Yan Hui,Shijie You,Xiuhua Hu,Panpan Yang,Jing Zhao
DOI: https://doi.org/10.3390/s24072193
IF: 3.9
2024-03-30
Sensors
Abstract:Due to the limited semantic information extraction with small objects and difficulty in distinguishing similar targets, it brings great challenges to target detection in remote sensing scenarios, which results in poor detection performance. This paper proposes an improved YOLOv5 remote sensing image target detection algorithm, SEB-YOLO (SPD-Conv + ECSPP + Bi-FPN + YOLOv5). Firstly, the space-to-depth (SPD) layer followed by a non-strided convolution (Conv) layer module (SPD-Conv) was used to reconstruct the backbone network, which retained the global features and reduced the feature loss. Meanwhile, the pooling module with the attention mechanism of the final layer of the backbone network was designed to help the network better identify and locate the target. Furthermore, a bidirectional feature pyramid network (Bi-FPN) with bilinear interpolation upsampling was added to improve bidirectional cross-scale connection and weighted feature fusion. Finally, the decoupled head is introduced to enhance the model convergence and solve the contradiction between the classification task and the regression task. Experimental results on NWPU VHR-10 and RSOD datasets show that the mAP of the proposed algorithm reaches 93.5% and 93.9%respectively, which is 4.0% and 5.3% higher than that of the original YOLOv5l algorithm. The proposed algorithm achieves better detection results for complex remote sensing images.

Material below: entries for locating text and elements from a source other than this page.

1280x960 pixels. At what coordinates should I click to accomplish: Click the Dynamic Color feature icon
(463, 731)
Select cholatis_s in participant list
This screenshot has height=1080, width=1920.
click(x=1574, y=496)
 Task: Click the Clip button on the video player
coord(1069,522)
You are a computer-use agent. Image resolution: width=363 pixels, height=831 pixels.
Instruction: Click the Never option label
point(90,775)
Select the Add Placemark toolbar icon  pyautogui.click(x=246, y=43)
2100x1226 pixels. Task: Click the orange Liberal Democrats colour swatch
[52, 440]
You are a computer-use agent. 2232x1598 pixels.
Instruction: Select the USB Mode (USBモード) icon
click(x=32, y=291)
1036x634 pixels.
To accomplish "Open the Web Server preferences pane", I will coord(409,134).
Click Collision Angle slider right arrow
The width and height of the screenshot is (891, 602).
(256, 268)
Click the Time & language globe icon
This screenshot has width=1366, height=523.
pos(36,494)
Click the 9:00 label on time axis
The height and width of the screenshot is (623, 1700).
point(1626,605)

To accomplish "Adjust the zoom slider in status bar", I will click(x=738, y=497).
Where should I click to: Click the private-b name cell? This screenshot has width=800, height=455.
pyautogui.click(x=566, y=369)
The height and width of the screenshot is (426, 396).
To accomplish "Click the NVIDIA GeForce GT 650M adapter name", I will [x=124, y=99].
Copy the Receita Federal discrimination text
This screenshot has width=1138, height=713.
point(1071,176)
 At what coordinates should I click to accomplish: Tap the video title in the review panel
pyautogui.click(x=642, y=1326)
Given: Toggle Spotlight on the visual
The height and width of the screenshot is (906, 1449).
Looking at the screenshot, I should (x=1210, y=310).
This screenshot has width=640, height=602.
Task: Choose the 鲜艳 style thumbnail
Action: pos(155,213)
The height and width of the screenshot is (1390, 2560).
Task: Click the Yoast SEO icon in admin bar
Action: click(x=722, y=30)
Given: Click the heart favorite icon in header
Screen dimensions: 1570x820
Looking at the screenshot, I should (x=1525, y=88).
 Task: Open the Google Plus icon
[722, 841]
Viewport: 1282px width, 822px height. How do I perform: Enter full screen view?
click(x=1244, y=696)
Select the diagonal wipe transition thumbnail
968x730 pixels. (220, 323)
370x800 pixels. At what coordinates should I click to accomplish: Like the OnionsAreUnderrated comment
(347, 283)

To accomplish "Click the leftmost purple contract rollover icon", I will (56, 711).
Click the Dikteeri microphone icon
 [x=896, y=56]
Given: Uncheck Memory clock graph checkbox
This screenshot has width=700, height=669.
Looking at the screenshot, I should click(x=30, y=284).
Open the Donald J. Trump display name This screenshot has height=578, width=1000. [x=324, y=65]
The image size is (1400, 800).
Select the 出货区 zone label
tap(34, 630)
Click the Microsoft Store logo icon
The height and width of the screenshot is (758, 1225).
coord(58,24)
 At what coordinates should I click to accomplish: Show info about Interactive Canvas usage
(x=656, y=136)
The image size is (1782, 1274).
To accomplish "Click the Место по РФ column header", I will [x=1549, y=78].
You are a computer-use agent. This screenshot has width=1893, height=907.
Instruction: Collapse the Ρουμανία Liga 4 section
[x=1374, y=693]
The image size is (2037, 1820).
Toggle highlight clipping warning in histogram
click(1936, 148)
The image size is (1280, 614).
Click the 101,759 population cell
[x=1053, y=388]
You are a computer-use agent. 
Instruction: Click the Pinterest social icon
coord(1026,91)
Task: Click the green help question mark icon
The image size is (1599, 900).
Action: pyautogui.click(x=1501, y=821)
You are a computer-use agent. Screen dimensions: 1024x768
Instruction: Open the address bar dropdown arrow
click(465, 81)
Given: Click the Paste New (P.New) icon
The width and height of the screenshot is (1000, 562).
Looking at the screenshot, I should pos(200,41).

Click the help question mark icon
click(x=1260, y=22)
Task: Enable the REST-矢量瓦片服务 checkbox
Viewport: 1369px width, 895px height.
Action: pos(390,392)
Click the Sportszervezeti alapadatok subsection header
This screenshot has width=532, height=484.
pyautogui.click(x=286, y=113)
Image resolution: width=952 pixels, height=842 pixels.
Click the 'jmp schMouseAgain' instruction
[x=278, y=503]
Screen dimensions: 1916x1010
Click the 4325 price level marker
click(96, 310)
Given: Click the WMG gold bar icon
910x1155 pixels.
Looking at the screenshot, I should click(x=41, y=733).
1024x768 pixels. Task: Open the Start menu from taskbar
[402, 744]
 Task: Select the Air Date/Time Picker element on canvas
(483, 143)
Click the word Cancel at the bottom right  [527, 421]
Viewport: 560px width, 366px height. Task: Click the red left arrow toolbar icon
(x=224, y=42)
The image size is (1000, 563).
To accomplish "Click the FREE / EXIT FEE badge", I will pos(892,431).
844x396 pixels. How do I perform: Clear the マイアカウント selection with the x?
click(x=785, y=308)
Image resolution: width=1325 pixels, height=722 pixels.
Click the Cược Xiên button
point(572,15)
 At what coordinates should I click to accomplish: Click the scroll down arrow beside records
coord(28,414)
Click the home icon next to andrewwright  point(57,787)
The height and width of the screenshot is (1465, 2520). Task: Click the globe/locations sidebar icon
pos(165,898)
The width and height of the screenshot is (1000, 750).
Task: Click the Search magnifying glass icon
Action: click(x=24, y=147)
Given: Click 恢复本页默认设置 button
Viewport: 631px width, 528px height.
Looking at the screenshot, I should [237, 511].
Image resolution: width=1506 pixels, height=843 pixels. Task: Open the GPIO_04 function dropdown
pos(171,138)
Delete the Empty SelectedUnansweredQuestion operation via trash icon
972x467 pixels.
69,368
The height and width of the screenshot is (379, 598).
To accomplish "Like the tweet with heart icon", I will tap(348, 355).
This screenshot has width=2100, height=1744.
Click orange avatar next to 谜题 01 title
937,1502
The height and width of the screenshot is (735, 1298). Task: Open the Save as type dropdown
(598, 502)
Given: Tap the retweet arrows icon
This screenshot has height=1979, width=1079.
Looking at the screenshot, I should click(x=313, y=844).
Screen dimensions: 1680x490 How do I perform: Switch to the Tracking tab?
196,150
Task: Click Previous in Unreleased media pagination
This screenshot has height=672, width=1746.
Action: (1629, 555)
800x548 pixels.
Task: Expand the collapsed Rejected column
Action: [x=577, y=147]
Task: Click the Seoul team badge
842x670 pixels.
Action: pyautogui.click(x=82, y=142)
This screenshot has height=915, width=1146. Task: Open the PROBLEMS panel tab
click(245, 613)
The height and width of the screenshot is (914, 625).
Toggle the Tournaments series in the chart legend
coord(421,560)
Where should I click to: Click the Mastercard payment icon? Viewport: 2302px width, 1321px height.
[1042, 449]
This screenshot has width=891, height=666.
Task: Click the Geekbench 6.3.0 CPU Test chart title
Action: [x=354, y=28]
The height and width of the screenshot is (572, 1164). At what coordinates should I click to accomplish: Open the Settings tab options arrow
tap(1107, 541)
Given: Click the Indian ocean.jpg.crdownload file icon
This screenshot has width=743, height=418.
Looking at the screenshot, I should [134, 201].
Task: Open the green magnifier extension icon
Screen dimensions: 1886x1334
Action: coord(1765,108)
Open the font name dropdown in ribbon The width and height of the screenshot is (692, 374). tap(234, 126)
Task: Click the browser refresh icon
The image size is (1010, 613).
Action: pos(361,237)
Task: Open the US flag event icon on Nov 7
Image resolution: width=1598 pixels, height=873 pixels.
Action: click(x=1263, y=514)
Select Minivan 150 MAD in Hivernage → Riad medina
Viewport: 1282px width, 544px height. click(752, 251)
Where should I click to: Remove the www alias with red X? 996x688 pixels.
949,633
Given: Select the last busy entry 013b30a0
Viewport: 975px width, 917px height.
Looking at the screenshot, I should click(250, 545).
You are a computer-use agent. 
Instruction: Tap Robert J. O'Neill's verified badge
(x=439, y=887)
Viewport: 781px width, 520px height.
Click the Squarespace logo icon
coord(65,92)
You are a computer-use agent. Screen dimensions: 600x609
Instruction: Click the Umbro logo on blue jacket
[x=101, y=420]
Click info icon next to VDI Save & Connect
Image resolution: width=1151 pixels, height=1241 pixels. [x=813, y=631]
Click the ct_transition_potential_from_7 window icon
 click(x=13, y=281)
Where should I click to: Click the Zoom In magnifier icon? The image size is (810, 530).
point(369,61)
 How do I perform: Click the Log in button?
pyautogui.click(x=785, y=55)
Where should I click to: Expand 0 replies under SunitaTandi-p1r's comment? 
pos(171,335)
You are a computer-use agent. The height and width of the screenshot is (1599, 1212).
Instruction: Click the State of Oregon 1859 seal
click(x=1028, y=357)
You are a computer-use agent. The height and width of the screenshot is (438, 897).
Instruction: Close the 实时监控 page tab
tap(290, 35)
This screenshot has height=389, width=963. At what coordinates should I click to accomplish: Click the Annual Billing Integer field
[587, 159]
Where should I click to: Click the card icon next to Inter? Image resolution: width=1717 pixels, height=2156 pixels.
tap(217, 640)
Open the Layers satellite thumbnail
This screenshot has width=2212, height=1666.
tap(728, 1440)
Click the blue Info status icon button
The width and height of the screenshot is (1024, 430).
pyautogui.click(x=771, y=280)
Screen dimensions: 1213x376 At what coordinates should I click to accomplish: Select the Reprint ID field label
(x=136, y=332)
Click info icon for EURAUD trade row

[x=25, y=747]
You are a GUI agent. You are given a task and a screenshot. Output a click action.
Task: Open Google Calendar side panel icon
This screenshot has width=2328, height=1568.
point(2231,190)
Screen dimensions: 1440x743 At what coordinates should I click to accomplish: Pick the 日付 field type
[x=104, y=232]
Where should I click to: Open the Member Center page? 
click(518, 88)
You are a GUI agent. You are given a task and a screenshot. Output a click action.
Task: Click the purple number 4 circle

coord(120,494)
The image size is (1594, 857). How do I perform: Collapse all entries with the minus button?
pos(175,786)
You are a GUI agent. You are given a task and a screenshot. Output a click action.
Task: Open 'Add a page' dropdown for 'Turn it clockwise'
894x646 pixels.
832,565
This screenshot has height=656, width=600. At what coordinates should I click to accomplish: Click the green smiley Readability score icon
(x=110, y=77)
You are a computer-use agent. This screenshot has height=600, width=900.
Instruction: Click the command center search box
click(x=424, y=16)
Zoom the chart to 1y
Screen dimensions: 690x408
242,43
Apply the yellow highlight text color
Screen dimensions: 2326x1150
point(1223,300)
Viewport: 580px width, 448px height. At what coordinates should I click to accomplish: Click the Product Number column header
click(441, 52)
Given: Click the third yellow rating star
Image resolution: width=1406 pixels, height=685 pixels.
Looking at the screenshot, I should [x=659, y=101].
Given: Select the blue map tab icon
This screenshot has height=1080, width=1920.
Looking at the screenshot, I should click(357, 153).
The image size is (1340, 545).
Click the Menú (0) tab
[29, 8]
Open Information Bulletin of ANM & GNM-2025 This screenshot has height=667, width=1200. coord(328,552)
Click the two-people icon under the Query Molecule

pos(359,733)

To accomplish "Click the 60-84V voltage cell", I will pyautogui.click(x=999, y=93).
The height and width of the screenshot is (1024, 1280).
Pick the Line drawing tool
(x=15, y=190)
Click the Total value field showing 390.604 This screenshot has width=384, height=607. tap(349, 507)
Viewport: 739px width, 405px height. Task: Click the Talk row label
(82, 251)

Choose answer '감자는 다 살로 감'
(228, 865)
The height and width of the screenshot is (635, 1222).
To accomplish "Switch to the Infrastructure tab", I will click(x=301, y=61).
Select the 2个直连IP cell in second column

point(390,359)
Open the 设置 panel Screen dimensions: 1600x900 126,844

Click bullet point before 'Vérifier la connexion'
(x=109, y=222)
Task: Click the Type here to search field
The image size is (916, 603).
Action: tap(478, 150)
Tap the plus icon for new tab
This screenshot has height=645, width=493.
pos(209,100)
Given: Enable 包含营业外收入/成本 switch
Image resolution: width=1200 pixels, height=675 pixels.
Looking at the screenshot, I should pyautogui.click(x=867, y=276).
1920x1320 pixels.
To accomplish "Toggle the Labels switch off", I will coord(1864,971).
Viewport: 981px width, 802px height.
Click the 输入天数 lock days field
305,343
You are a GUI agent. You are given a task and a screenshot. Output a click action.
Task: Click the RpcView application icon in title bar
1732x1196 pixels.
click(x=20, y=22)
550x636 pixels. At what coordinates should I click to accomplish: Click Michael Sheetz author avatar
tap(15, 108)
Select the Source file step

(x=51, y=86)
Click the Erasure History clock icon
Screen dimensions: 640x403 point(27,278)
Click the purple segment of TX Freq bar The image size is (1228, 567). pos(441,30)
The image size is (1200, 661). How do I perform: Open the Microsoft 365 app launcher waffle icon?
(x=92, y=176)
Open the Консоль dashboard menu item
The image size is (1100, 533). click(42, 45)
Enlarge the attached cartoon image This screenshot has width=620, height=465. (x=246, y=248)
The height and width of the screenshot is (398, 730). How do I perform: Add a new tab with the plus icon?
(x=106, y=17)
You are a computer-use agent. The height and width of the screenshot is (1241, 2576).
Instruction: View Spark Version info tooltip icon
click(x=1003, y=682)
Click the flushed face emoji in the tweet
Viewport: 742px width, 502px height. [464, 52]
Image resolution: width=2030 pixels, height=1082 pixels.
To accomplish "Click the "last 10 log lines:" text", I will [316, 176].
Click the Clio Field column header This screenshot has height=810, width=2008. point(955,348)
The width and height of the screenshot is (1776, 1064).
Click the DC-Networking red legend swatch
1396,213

engineering, electrical & electronic,chemistry, analytical,instruments & instrumentation
What problem does this paper attempt to address?
The paper aims to address the challenge of small object detection in remote sensing images. The existing YOLOv5 model performs poorly in detecting small objects due to limited semantic information and difficulty in differentiating similar objects. To solve this problem, the paper proposes an improved YOLOv5 model called SEB-YOLO (SPD-Conv + ECSPP + Bi-FPN + YOLOv5). SEB-YOLO optimizes YOLOv5 in the following ways: 1. It reconstructs the backbone network using the Spatial to Depth (SPD) layer and non-stride convolution (Conv) layer modules to preserve global features and reduce feature loss. 2. It designs a pooling module with attention mechanism to better identify and locate targets. 3. It introduces a Bi-directional Feature Pyramid Network (Bi-FPN) to enhance bidirectional cross-scale connections and weighted feature fusion, improving feature integration. 4. It adopts a decoupled head to accelerate model convergence and resolve the contradiction between classification and regression tasks. Experimental results show that SEB-YOLO achieves an average precision (mAP) of 93.5% and 93.9% on the NWPU VHR-10 and RSOD datasets, respectively, which is a 4.0% and 5.3% improvement over the original YOLOv5l algorithm. The algorithm demonstrates superior detection performance for complex remote sensing images.